French to Invest in Coffee Production in Cuba
French investors will contribute to coffee production in Cuba in a plan where the parties agree to plant and harvest for export to France.
The French company Malongó has signed an agreement with the state-owned Agroforestry Company Gran Piedra Baconao, in Santiago de Cuba, to produce coffee in Cuba.
This way, Malongó will invest in coffee production in a country whose residents can barely consume the infusion due to the depressed volume of the grain harvested on the island.
The agreement, signed during the National Day of France at the XXXIX International Fair of Havana (FIHAV 2023), was endorsed by Jean Pierre Blanc, general manager of Malongó.
In statements to the state-owned Cuban News Agency (ACN), the entrepreneur assured that the agreement would benefit the Ramón de Las Yaguas People’s Council.
The coffee production agreement in Cuba will start from the former La Fraternidad coffee plantation.
This site, located in the municipality of Songo la Maya in Santiago, is linked to the French presence and coffee cultivation in the eastern mountains of the island.
Coffee Production in Cuba: History
It is also part of the Archaeological Landscape of the First Coffee Plantations in Southeast Cuba, consisting of 171 farms and declared a UNESCO World Heritage Site in 2000.
In 2018, the official site Cubadebate mentioned the existence of the “Caminos del Café” (Coffee Roads) project since 2014, funded by the European Union, the Malongó foundation, and the Office of the Conservator of the City of Santiago de Cuba.
The project aimed to remodel the place, turning it into part of a kind of Coffee Museum and promoting “responsible tourism” there.
To produce coffee in Cuba, the reproduction of centuries-old coffee plantations is sought, just as the French did, with the varieties of coffee trees and fruit trees they used.
The business now signed in Havana would, according to ACN, “increase the productivity of this grain and, at the same time, improve the quality of life of the inhabitants of the area.”
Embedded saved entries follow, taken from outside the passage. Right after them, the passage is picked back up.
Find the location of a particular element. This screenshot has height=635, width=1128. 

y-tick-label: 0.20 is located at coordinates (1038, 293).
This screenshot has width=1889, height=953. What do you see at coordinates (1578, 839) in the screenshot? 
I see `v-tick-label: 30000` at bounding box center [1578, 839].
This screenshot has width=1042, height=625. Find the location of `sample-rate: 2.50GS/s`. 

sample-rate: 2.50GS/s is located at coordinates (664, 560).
Malongó is, according to its institutional website, “the specialist in organic and fair coffees,” as it sells “top-of-the-range coffees, coming from the noblest terroirs, cultivated according to ancestral agricultural methods within small family plantations.”
In mid-October, official Cuban media reported that, after being paralyzed for four months, the Holguin coffee roaster Reynerio Almaguer Paz had resumed its productions to ensure the delivery of this product in the basic basket of the provinces of Granma, Las Tunas, and Holguín.
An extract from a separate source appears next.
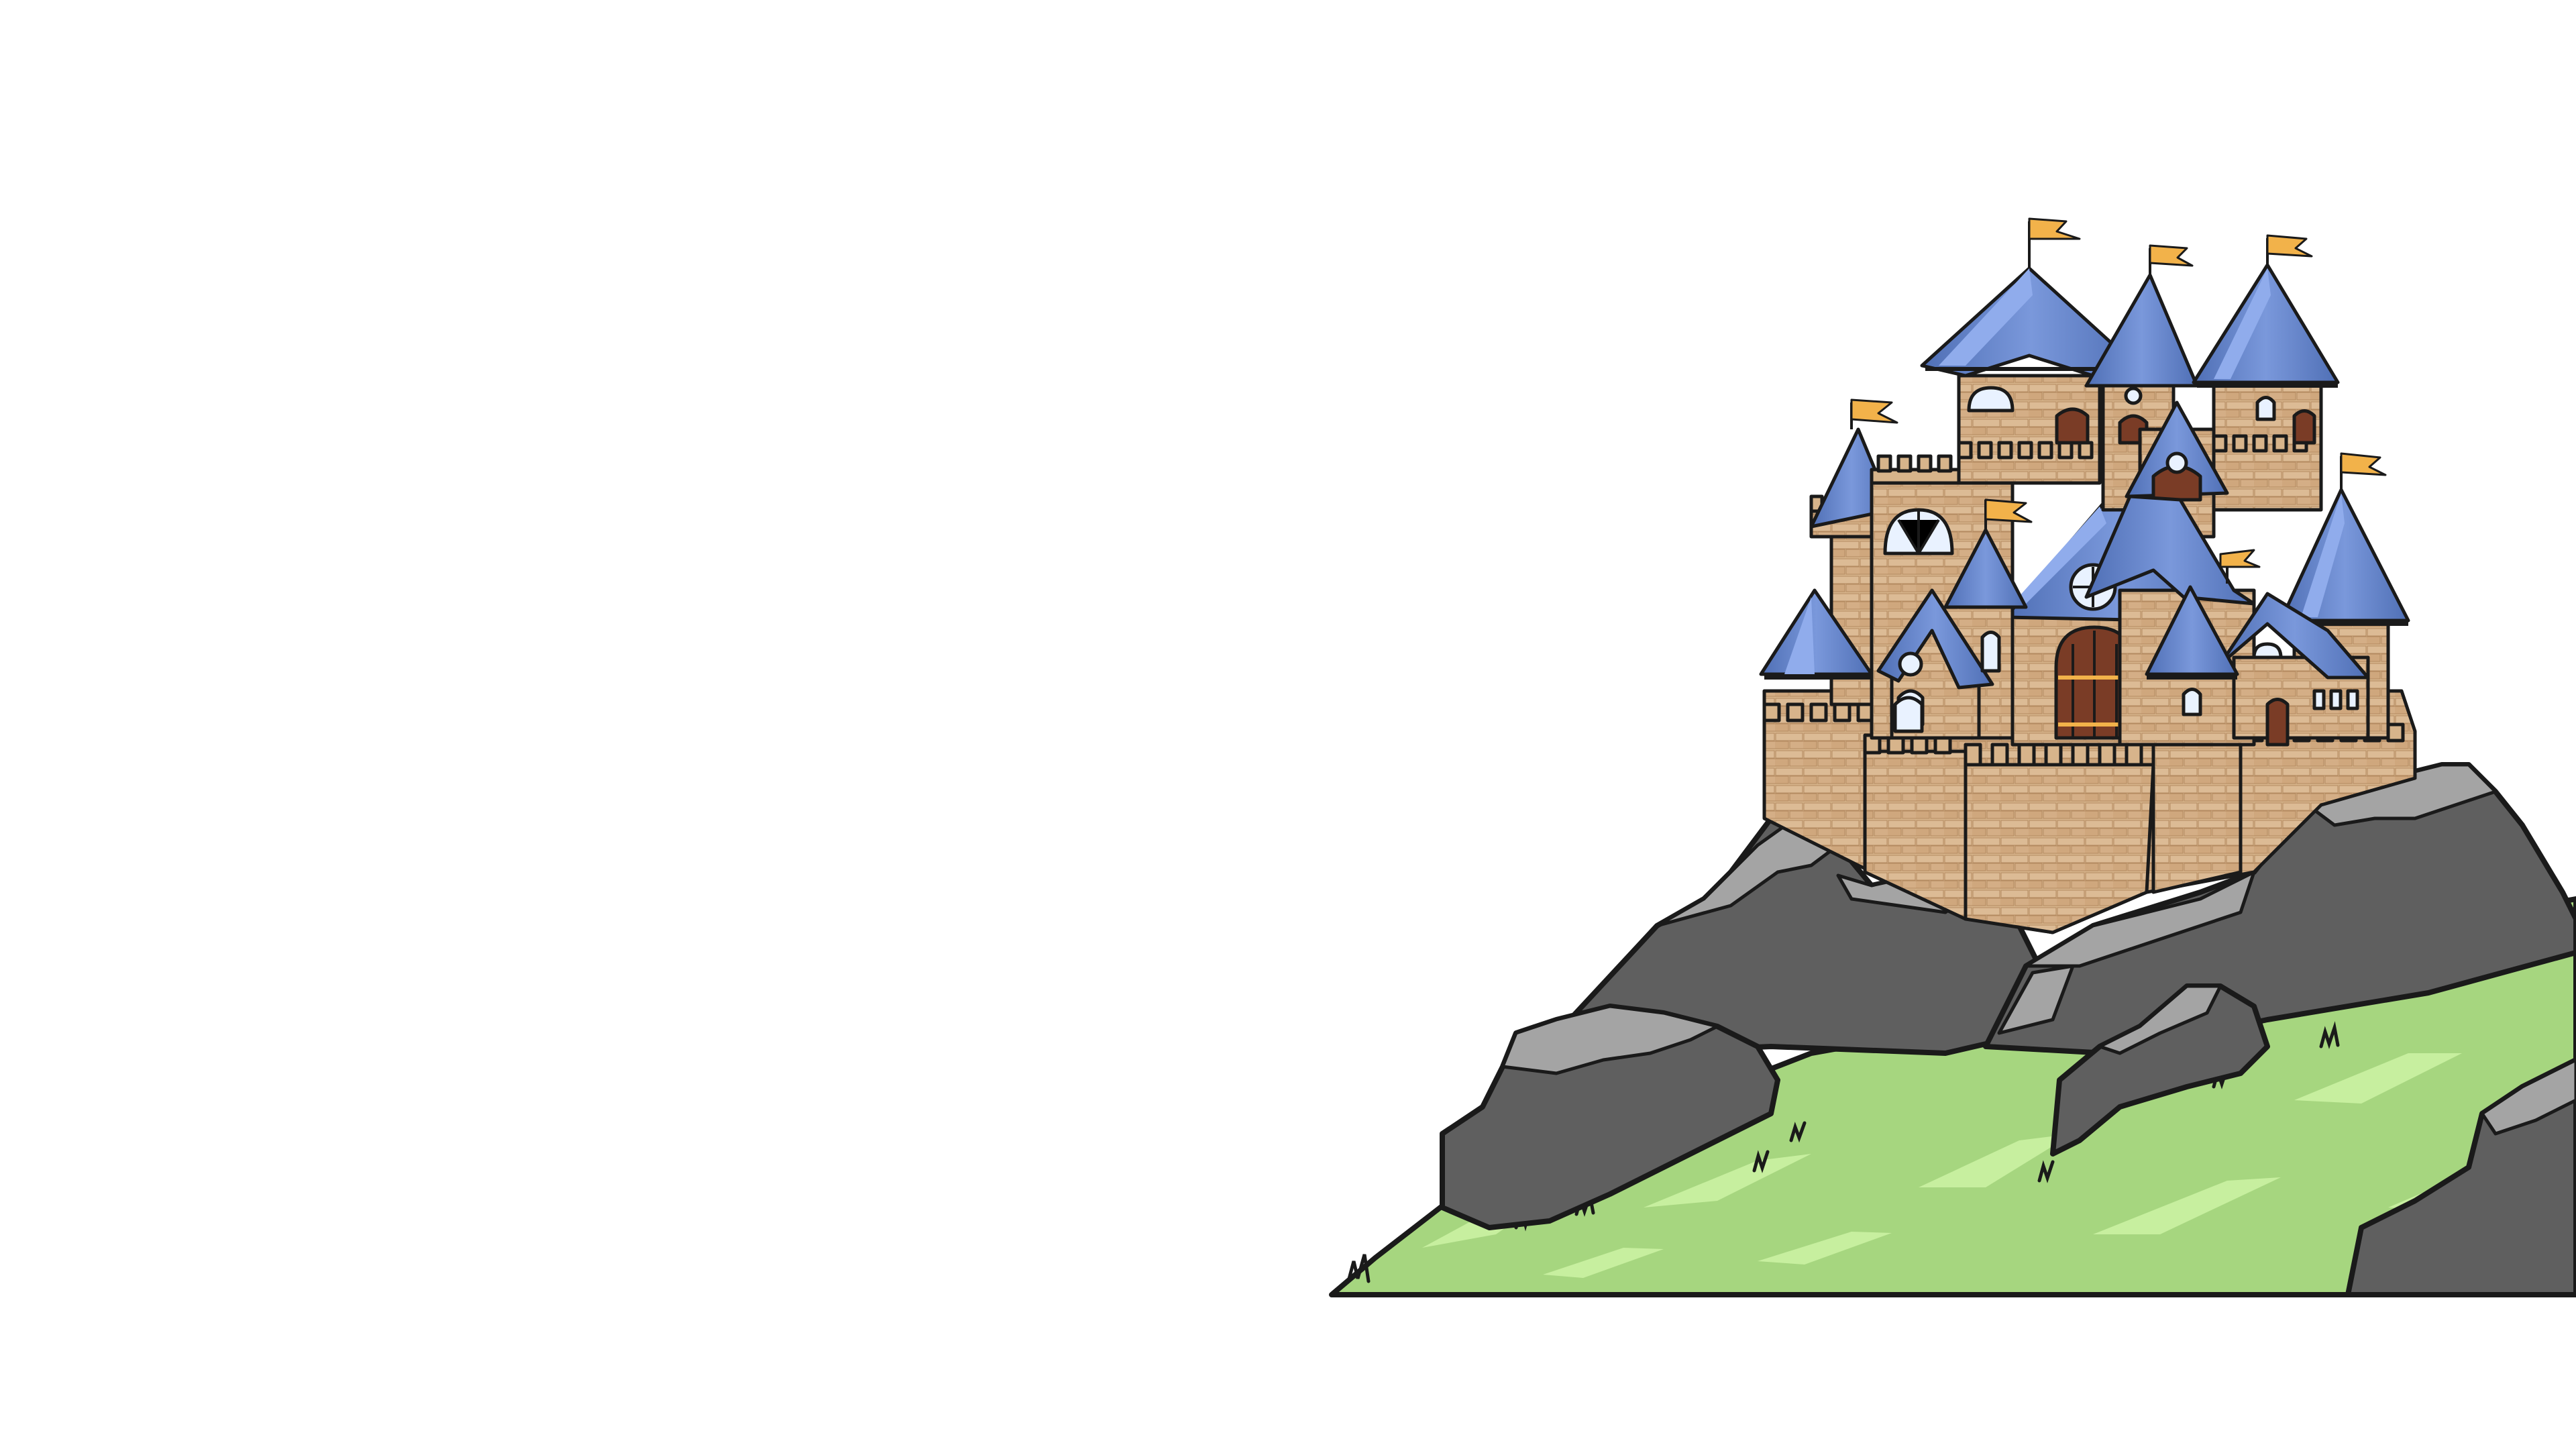 The image size is (2576, 1449). I want to click on castle, so click(2088, 575).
Juan Sánchez Hijuelos, the director of the industry, emphasized when announcing the resumption of production that the accumulated delays in the sale of coffee to Cubans would not be replenished.
The coffee industry in Cuba is designed to assimilate about 3,000 tons annually from imported coffee beans and peas. According to some specialists, since the Castro regime took power, coffee production has fallen from over 60,000 to less than 6,000 tons annually.